A Year Without A Name, Cyrus Dunham, 2019
You may sense I am biased, but this is one of the most beautiful and surprising memoirs I’ve been lucky enough to read. At the risk of being a nepo sister (I’m the nepo because I’m related to him, NOT the other way around) I’ll say no more:)
Marsha: The Joy and Defiance of Marsha P. Johnson, pre-order, 2025
This one is a must-read, for which I’ll simply share the blurb I was lucky enough to offer:
“Tourmaline continues her practice of creativity as a revolutionary act, this time to illuminate the remarkable life of Marsha P. Johnson. Marsha's story and Tourmaline's unique voice blend seamlessly, in a narrative that will break your heart and put it back together again, leaving you better than when it found you. This is a book for our times- full of inspiration, community, truth and - at its core- radical love.”
Light from Uncommon Stars, Ryka Aoki, 2021
Sci fi/fantasy (with a few notable exceptions like icon/heroine/bow down to the duchess Octavia Butler) was, for a long time, a pasty boys club. (I guess women were looking into the oven while men were lookin’ out at space, ammirite?) It’s not that we haven’t had people who don’t look like the Game of Thrones writer in the suspenders (does he actually wear suspenders? Can’t even be bothered to google and I’m sorry if that hurts you.) But they certainly haven’t gotten the same airtime as our Philip K. Dicks or our Robert A. Heinleins. I used to spend a lot of time at the sci fi bookshop near University Place with my father (RIP to that place and all the places.) It was during my “I only read books by women” phase- which lasted from 4th grade to age 20 and was honestly a choice made not from half-baked feminist principles but because I noticed a common thread of profound boredom every time I opened anything else. Kids are pretty practical.

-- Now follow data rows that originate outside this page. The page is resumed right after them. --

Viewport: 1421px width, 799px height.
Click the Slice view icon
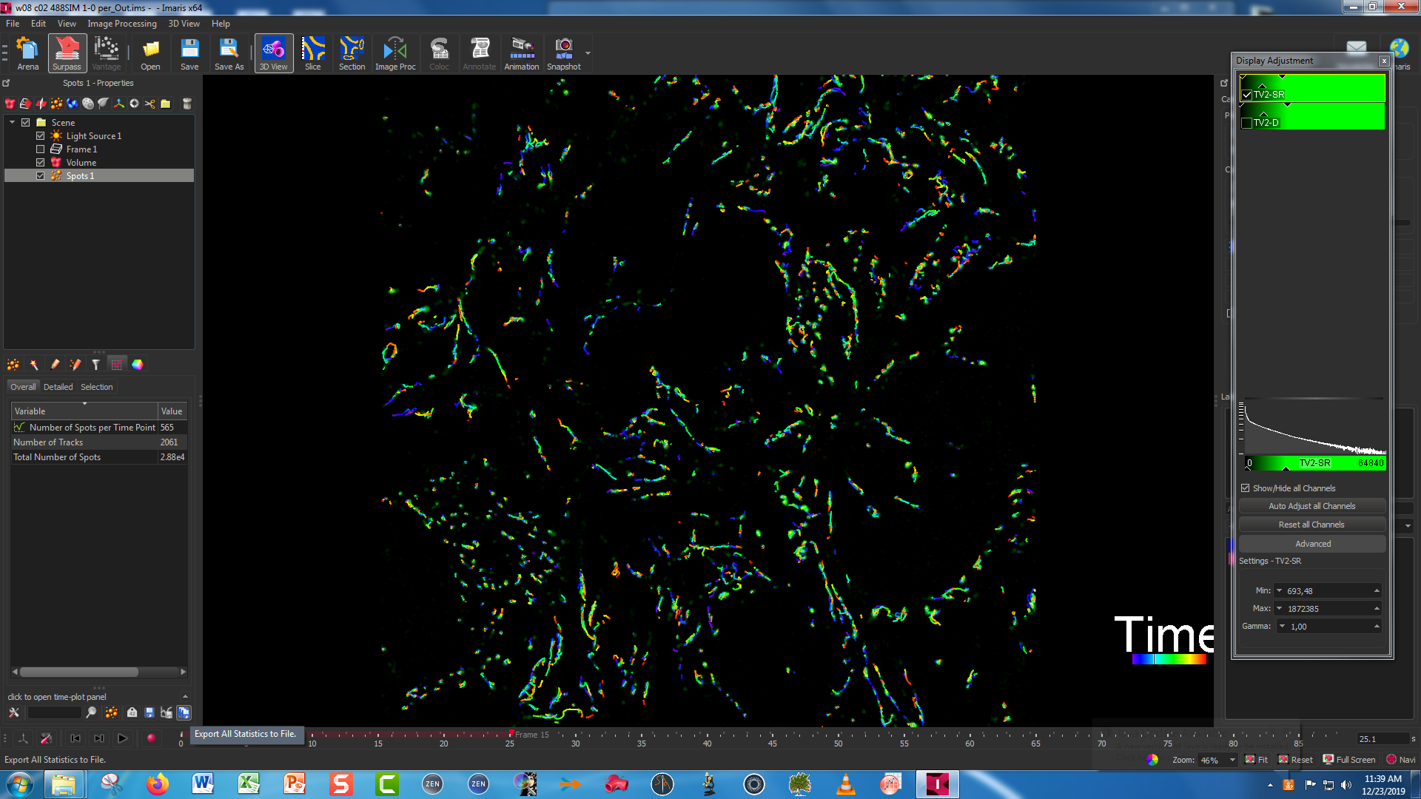tap(313, 53)
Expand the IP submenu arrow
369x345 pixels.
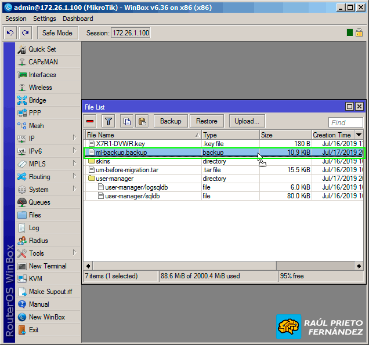[x=74, y=139]
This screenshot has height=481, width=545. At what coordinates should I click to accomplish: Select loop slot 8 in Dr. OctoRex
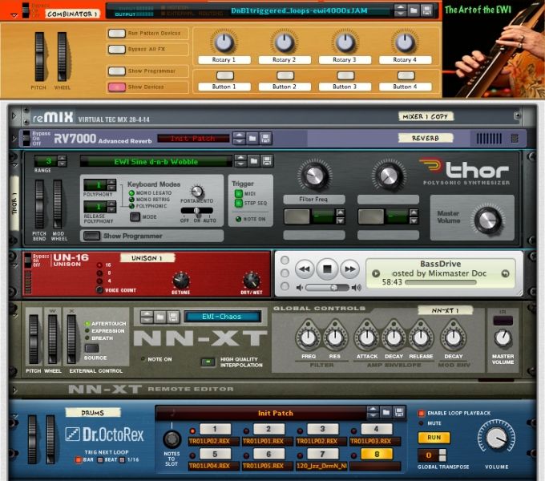pyautogui.click(x=371, y=454)
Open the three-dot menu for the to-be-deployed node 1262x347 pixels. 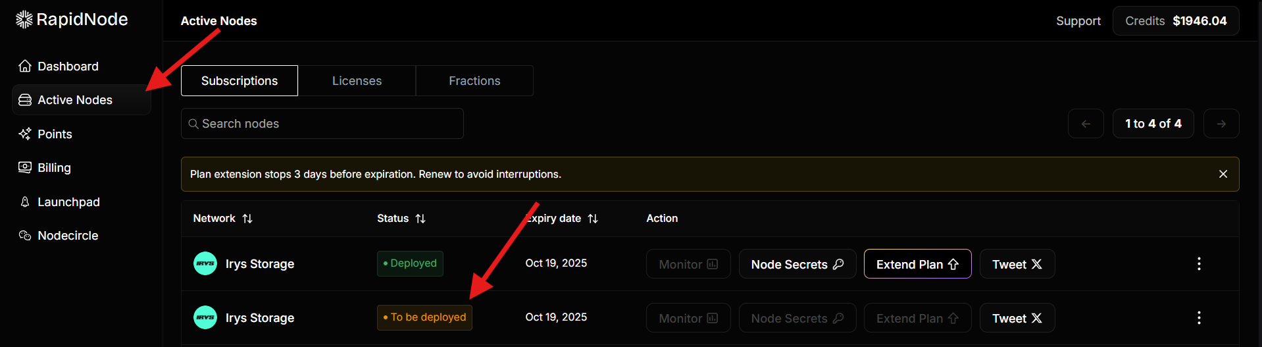[1199, 318]
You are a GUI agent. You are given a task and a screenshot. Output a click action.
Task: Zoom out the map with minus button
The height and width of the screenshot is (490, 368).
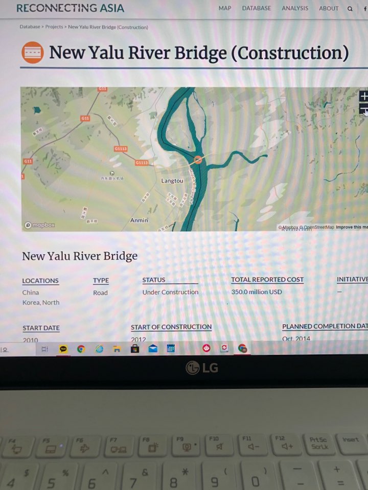coord(363,110)
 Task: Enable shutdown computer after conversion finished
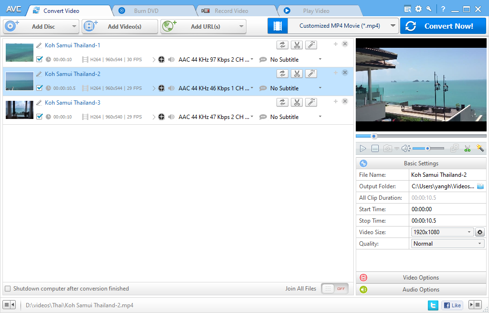[8, 289]
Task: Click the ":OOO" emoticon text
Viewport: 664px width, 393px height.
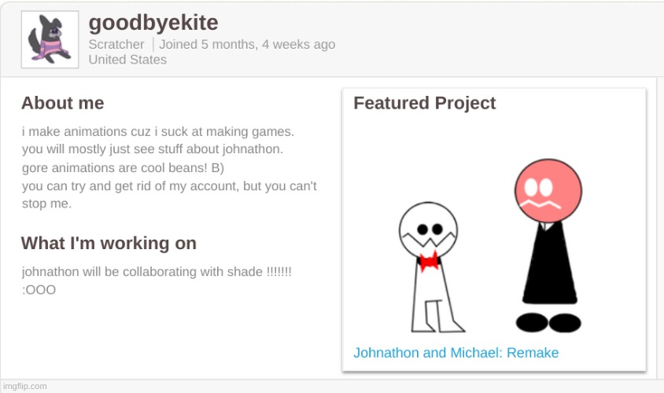Action: [39, 290]
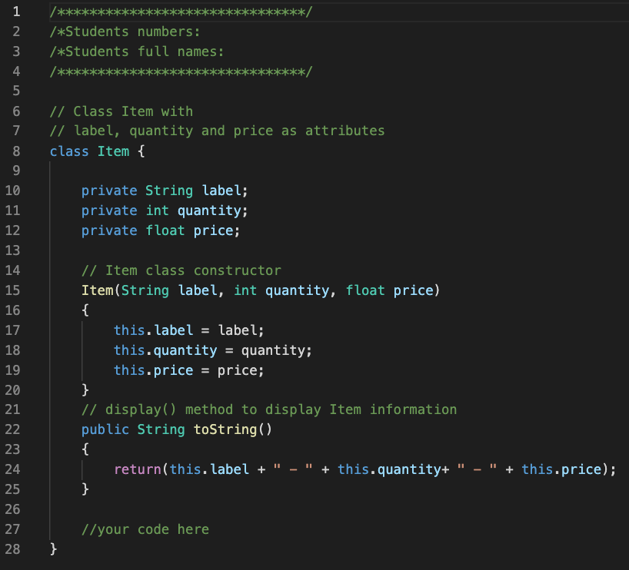Click line number 15 in the gutter
The width and height of the screenshot is (629, 570).
[x=12, y=290]
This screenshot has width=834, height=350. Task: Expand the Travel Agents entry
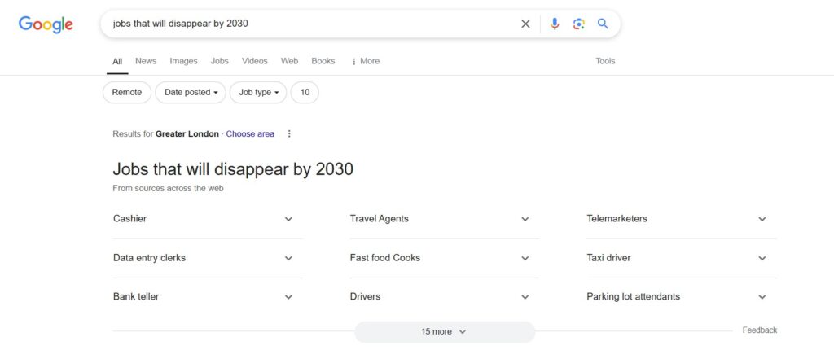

It wasn’t usually easy to find something that fit my metric- though it did get me into Octavia and Ursula K. Le Guin early- but to quote Timothee Chalamet “the times they are a’ changin.”
That’s one of the many reasons Ryka Aoki is so exciting- as an artist and a figurehead. The minute I Googled her and saw her wearing cat ears on a panel, I was like “yes, totally, take my money.” But her work is even better than her headwear. If you’re a fan of The Three-Body Problem OR Diary of a Teenaged Girl, you’ll find much to love here.
I discovered your work in 2022, the year after I came out as trans, and especially Girls and the two movies you put out that year really helped me to feel in touch with my femininity. This was wonderful to read 🤎🤎🤎
Have you heard of Camila Sosa Villada? She’s an amazing Argentinian trans writer.